Farmers started facing problems when part of their village was designated as a natural tourism park (TWA), so they could not freely cultivate their land. That the TWA area covers most settlements and farmland exacerbates the matter. Sungai Bening village is home to a number of wild orchid species, tropical pitcher plants and the kelempiau (grey gibbon) and pangolin.
The four other villages in Sajingan Besar are Sebunga, Kaliau, Senatap and Sentaban. Kaliau village secretary Jepleng said residents had been demanding that decent roads be built since 2005.
“The road from the district to the regency capital is damaged. We have demanded that the administration repair the road, but nothing has been done,” said Jepleng.
Sentaban village chief Don Bosco said residents had been threaten with imprisonment when trying to protect their land against industrial plantation expansion, with claims that they were disrupting investment.
“We initially filed a complaint, but it was said that we were depriving the company. Through mediation, the case was closed as both sides withdrew their complaints,” said Bosco.
In the past year, the Swadaya Dian Khatulistiwa Foundation (YSDK) has been providing advocacy to the five villages by drawing up a Village Mid-Term Development Plan (RPJMD). YSDK head Marcel Lodo said the issues were summarized in a five-year planning document.
The program was carried out by providing joint advocacy with a number of stakeholders, such as the West Kalimantan Border and Disadvantaged Regions Agency (BPPDT) and donor institutions.
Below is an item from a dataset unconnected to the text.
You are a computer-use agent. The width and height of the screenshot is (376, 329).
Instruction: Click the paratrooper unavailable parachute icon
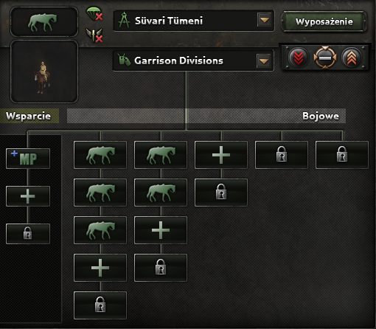click(x=94, y=14)
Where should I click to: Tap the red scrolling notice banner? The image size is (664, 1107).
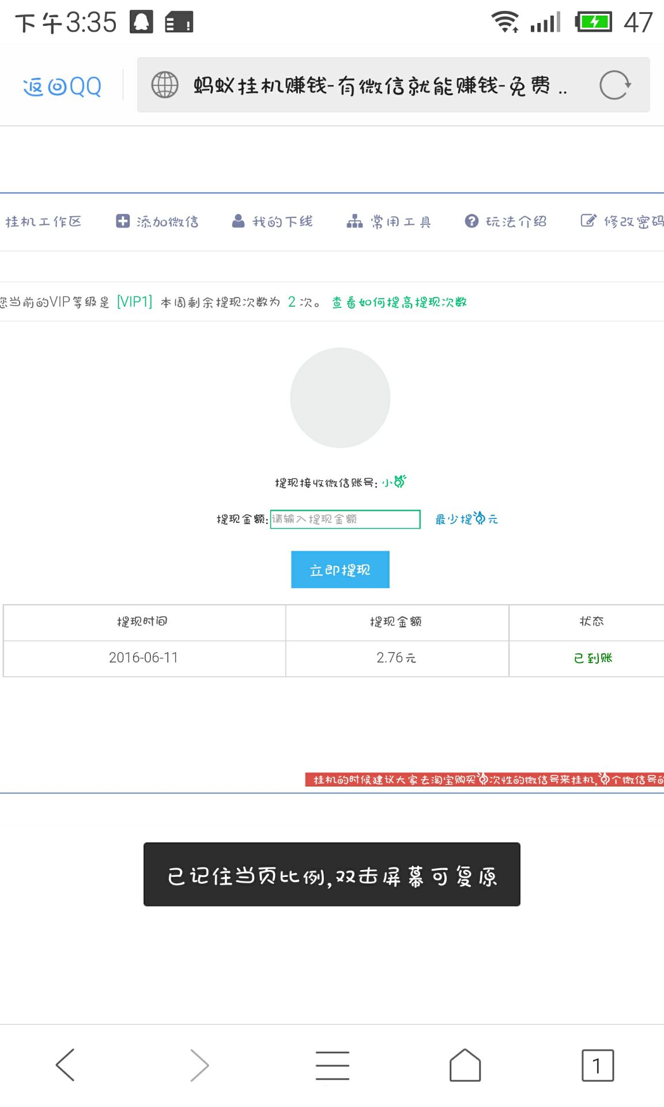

The document will eventually be accessible to various parties.
The four other villages in Sajingan Besar are Sebunga, Kaliau, Senatap and Sentaban. Kaliau village secretary Jepleng said residents had been demanding that decent roads be built since 2005.
Border crossing inspection posts (PPLB) have been set up in Entikong (Sanggau), Badau (Kapuas Hulu) and Aruk (Sambas) as official gateways for people and goods.
The Aruk PPLB, which is on the border with Biawak in Sarawak, was inaugurated in January 2011. Sambas city is located 85 km from Sajingan village, the capital of Sanjingan Besar district, and Aruk is located 3 km away, so the total length of the road is 88 km. The first 85 km is an unpaved stretch full of potholes while the last 3 km is paved.
West Kalimantan BPPDT head Manto Saidi told the Post recently that the border could be easily crossed for traditional trade activities.
“The condition of the border post is maintained in order to empower local residents to engage in business. The Aruk PPLB is a crossing for traditional traders from both countries,” said Manto.
The Aruk PPLB is used by local entrepreneurs to transport fruit, rubber, processed food and drinks. The duty-free policy very much protects traditional businessmen.
Traditional businesspeople benefit from the agreement between Indonesia and Malaysia, which was reached in 1970 and exempts traditional imports and exports from duties, thus enabling the exportation of durian, among other things, to Malaysia and the importation of sugar.
Based on a recent survey, said Manto, between 10,000 and 12,000 durian are sold daily to Malaysia at 2.5 ringgit (Rp 8,000) each, or a total value of Rp 80 million (US$6,608)per day.
Local businesspeople, nicknamed the “ant troops”, carry around 400 kilograms of sugar per motorcycle across the border daily. They buy the sugar for Rp 6,000 per kg. If 40 motorcycles carrying sugar were to pass, a total of 1.6 tons worth Rp 96 million would enter the country daily.
“Between 40 and 60 people pass through the Aruk PPLB daily [with the poor road condition]. When the road condition was good last year, 100 people crossed the border daily,” said Manto.
In comparison, the Badau PPLB, which is the biggest official gateway for crude palm oil exports, only 40 to 50 people cross the border, while the Entikong PPLB is used by at least 10 buses and 50 private cars, or around 500 people daily.